TASK => Restate, exactly as written, the entries below from the line that holds "Where should I" through the line that holds "You are a computer-use". Pictures are not part of the copy.

━━━━━ INFORMATION GIVEN ━━━━━

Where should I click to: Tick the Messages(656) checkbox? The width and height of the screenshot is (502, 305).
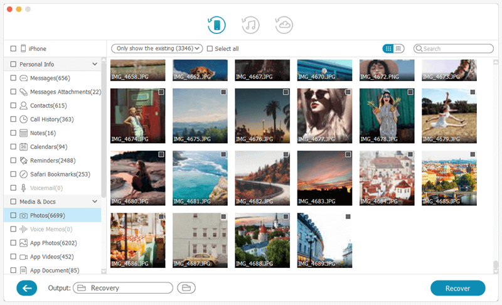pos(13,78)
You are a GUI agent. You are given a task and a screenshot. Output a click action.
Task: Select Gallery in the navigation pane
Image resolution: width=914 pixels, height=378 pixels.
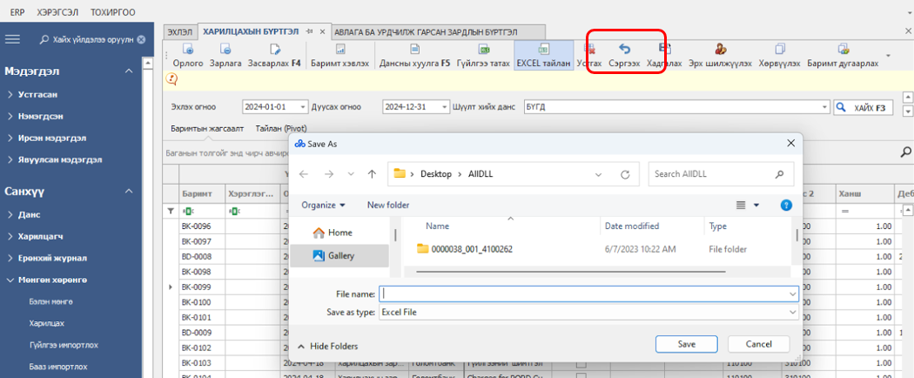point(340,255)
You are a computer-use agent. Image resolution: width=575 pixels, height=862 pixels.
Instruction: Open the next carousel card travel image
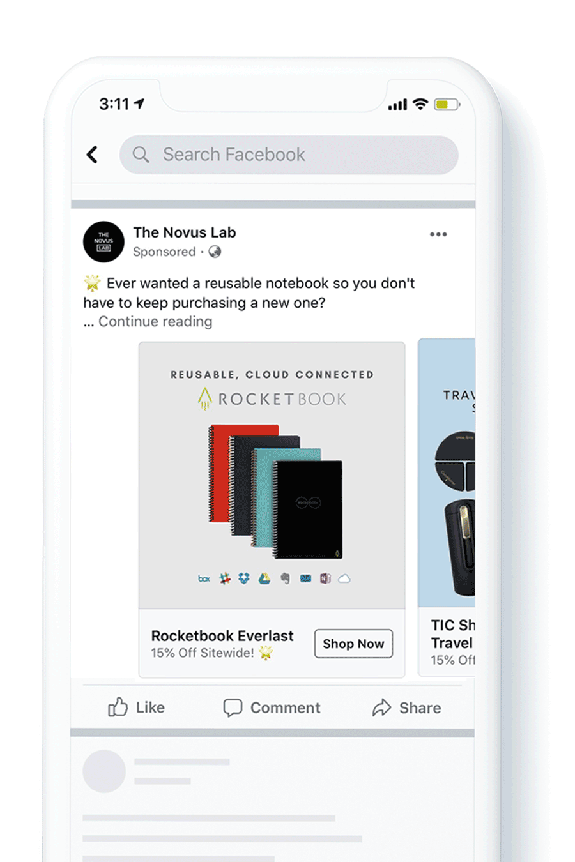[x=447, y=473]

━━━━━
━━━━━ INFORMATION GIVEN ━━━━━

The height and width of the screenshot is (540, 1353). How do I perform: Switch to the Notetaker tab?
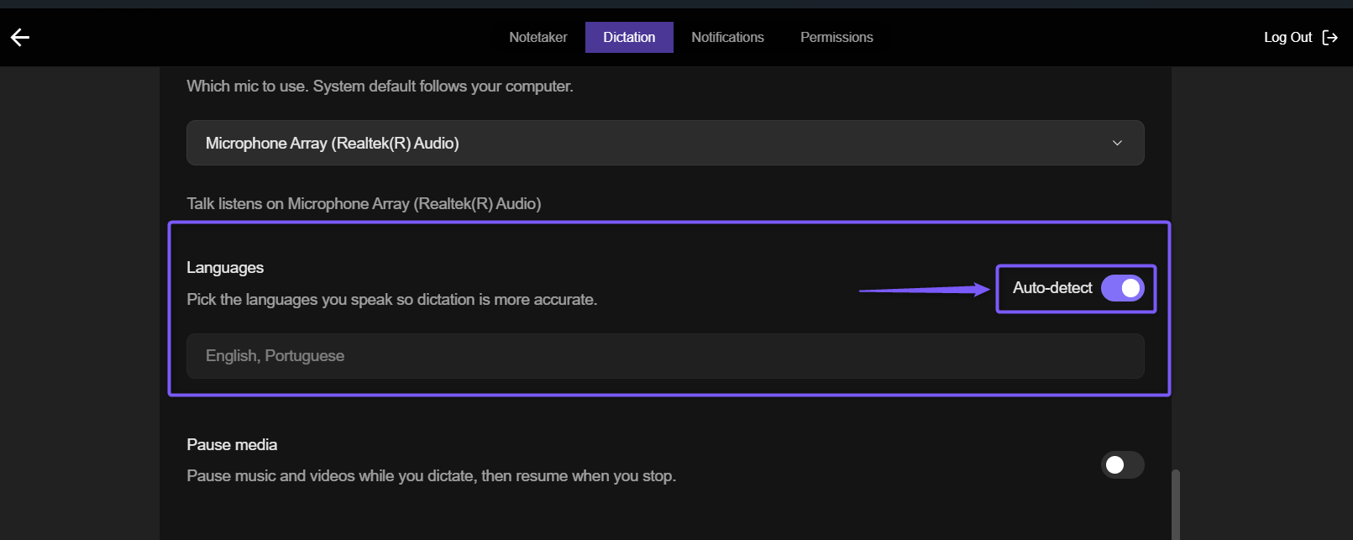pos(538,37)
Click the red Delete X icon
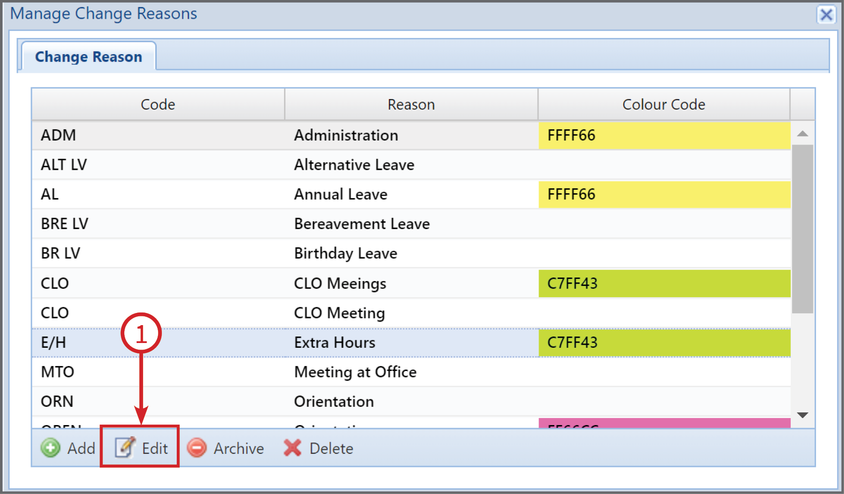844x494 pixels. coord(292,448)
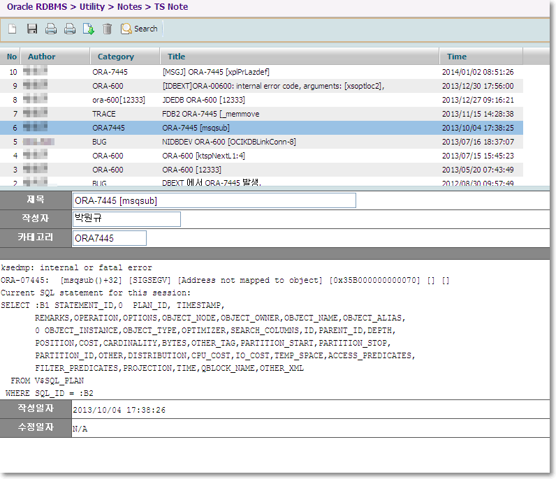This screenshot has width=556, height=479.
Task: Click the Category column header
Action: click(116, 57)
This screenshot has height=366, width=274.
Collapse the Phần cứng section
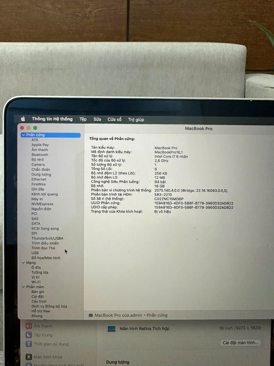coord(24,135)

━━━━━

RESULT OF THE TASK =>
Where should I click to: Tick the Messages(656) checkbox? The width and height of the screenshot is (502, 305).
pos(13,78)
You are a GUI agent. You are given a task and a screenshot. Output a click action.
Task: Select Gallery in the navigation pane
Image resolution: width=914 pixels, height=378 pixels.
point(340,255)
You are a computer-use agent. Image resolution: width=575 pixels, height=862 pixels.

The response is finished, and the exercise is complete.